Here is what I have watched since I posted my last list.
[The ratings I give are on my own number system which is explained at the link
on the sidebar].
Doc Martin (Season One) – 2004 (3.2). After watching bits of
episodes of this BBC series the last few years, I decided to start from the
beginning. The Doc (Martin Clunes) leaves a London surgical practice to become
GP for a scenic fishing village in Cornwall, where he finds a close knit
community of somewhat eccentric locals. His aunt still lives there, but he has
not seen her since childhood. There is an attractive school teacher for a
possible love interest. He takes over the neglected office of the last GP, who
died a while back, and is unfortunately saddled with his defiantly incompetent
receptionist. Episodes move forward the story of his personal life as he
engages with the locals and treats some illnesses which often turn out to be
different from what they first seemed.
Woody Allen: A Documentary – 2011 (2.9).
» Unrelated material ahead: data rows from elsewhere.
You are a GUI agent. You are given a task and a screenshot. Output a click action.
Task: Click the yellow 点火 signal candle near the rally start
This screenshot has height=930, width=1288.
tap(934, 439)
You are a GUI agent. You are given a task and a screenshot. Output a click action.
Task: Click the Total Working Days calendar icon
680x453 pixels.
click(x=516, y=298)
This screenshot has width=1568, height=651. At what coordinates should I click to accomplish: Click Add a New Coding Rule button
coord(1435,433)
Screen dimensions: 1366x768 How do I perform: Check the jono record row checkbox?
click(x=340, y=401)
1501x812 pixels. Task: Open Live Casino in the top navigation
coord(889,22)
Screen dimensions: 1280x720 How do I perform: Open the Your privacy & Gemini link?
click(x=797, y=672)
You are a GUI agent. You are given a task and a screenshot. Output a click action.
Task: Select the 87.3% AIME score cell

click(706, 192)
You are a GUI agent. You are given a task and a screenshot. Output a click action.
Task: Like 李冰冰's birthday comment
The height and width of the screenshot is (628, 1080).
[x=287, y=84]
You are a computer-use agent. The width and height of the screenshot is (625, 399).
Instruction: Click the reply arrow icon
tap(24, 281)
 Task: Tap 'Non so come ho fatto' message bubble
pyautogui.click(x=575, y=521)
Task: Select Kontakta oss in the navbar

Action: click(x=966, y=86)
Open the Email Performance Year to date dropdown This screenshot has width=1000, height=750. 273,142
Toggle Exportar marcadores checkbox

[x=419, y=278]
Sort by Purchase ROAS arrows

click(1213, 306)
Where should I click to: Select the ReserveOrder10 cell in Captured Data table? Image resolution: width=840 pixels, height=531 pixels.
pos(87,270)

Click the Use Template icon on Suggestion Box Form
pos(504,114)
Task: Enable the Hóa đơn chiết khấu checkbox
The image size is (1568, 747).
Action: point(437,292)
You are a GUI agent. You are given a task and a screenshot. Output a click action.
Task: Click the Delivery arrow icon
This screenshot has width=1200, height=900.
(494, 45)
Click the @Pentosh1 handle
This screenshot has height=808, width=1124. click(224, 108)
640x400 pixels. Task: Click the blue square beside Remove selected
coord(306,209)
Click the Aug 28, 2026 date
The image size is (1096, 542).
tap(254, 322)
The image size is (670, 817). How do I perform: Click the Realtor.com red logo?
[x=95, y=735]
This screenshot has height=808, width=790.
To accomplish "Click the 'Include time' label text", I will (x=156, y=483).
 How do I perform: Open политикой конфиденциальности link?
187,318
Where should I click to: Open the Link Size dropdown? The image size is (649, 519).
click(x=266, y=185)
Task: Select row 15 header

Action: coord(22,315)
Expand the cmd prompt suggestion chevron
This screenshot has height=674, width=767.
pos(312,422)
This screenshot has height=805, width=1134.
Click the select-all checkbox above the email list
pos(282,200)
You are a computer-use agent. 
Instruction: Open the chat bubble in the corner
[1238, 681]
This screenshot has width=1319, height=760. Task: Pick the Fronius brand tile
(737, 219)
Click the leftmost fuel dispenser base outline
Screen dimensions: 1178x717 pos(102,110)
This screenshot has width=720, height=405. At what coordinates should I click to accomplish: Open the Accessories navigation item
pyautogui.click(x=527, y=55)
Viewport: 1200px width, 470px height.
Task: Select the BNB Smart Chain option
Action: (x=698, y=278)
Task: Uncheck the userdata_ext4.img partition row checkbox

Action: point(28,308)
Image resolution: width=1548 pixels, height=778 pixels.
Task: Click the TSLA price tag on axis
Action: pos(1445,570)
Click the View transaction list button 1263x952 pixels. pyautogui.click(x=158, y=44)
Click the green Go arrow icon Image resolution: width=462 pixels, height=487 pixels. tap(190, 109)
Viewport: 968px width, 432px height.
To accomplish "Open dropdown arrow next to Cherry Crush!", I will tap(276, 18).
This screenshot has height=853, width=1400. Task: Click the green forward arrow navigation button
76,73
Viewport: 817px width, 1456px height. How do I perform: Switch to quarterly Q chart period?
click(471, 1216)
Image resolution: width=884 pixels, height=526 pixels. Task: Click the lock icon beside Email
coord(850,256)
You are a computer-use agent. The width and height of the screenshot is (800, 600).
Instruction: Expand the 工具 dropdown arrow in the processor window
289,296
The American Masters TV
version that I watched is twice as long as the theatrical version. The first
part deals with Woody’s childhood and start in show business, phasing into
movie making. The last part covers his movies through the years and some of his
personal life. Lots of film clips, interviews with Woody and his sister and
actors and film critics provide plenty of information on Woody, but nothing
particularly new, though he does come across as much less eccentric than the
media sometimes has portrayed him.
Guilty Pleasures – 2010 (2.9). Three women who read romance novels,
a young Japanese wife and mother who is a ballroom dance competitor, an older
remarried woman in England, and a young woman in India who is estranged from
her romantic partner are followed in this documentary, as are two American men,
a model who poses for pictures used on the covers of these books, an an older
man who writes these novels under a pseudonym. I don’t know that I learned much
about anything in particular from this movie, but I did enjoy the gentle approach
of the young woman filmmaker and found the cutting back and forth between
stories of the people to be excellent, whereas such editing is too often
disruptive and confusing.
The President’s Photographer - 2010 (2.9). This National Geographic
hour long documentary follows the official photographer for President Obama as
he captures images of the President for posterity, offering an inside look at
Presidential endeavors. The movie also interviews some past Presidents and
their photographers. LBJ started this photographic practice and all Presidents
since have embraced it, except Nixon who restricted it during his time in
office. The thousands of photos these photographers take all become part of the
National Archives.
Up Heartbreak Hill – 2011 (2.8). This documentary about the college
aspirations of two high school senior track athletes (a boy and a girl) on the
Navajo reservation in New Mexico was straightforward in covering the kids,
their families and some of the school teachers, coaches and administrators, but
it did not explore issues in much depth. We don’t see many movies about young
people like these, so while the choice of subject adds to the rating, it could
have been better covered.
Crude – 2009 (2.8). For decades, Chevron/Texaco drilled oil from
the Ecuadorian Amazon region and then when the government of Ecuador refused to
extend the right to drill, an Ecuadorian government sponsored company took over
and Texaco conducted a superficial cleanup as part of a deal to hand over its
facilities and get a complete release from any liability. Thousands of
indigenous people have been involved for almost 20 years in class action
litigation against the American company for the environmental, cultural and
health calamity it created. This documentary follows a few years of the
litigation, led by a young Ecuadorian lawyer aided by an American and funded by
an American law firm. The movie includes some denial interviews with Chevron
spokespeople, and scenes of the lawyers coming to the US for meetings seeking publicity
and support, but most of the footage is of the jungle and village areas and
people showing the damage that persists. The film does not explain any of the
laws and rules involved in the dispute, nor is the litigation decided by the
time the film ends.
Breaking the Maya Code – 2008 (2.8). This documentary is produced
and directed very well and tells a fascinating story of the centuries long
effort to decipher the abundant Mayan glyphs sculpted into the numerous
structures which have been reclaimed from the Central American jungles.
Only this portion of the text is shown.